PhD Candidacy Exam
Advisor: Henning Schulzrinne
The content delivery model for the Internet is evolving from centralized hosting to an affiliated broadcast or content distribution network model. Until recently, much of the Web's rich media content, especially streaming media, was hosted from a centralized location to be accessed by clients distributed throughout the Internet. Hot spots due to popular content are an obvious problem with this model. Early attempts to solve this problem included mirroring sites and installing caching proxies at IAPs (Internet Access Providers). While caching proxies help alleviate hot spots and address IAP requirements for minimizing traffic on their backbone and peering links, they lack focus on Content Publisher's (CPs) concerns. Mirroring generally involves a user manually selecting the server -- without knowledge of which would actually provide the best service. A key turning point in this evolution was the realization that CPs were willing to pay to outsource fast, reliable delivery of their content. Specifically, CPs will pay not just for hosting services, but for the distributed hosting services offered by Content Distribution Networks (CDNs). We anticipate content distribution and delivery services are only the first of a spectrum of content services that will radically change Internet operations.

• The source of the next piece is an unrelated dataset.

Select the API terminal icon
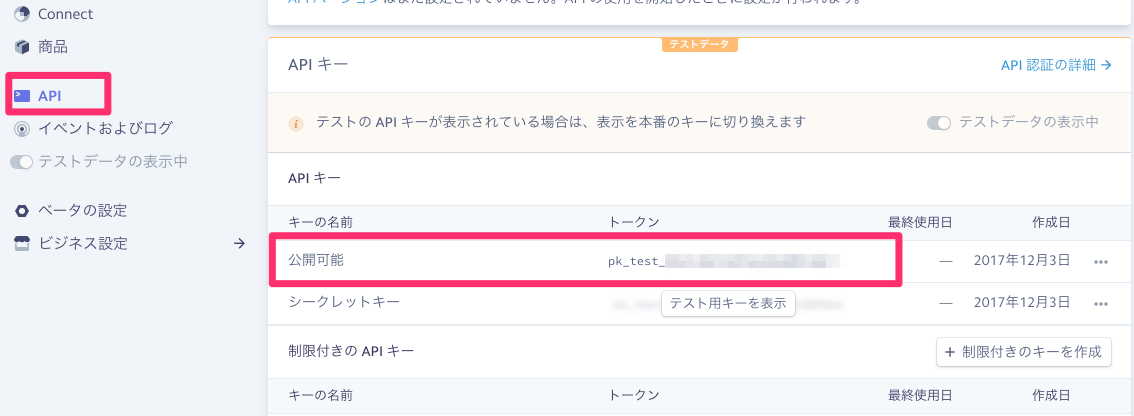Viewport: 1134px width, 416px height. 22,95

Building the case for change requires a benchmark through which we can evaluate current technology and predict its shortcomings. There has been extensive research [1, 2, 3, 4, 5] into attempting to build an appropriate model of the Internet over the past ten years. While it is recognized that the rapid evolution of the Internet ensures characterization work cannot be definitive, certain invariants have been identified from which we can gain insights and derive solutions.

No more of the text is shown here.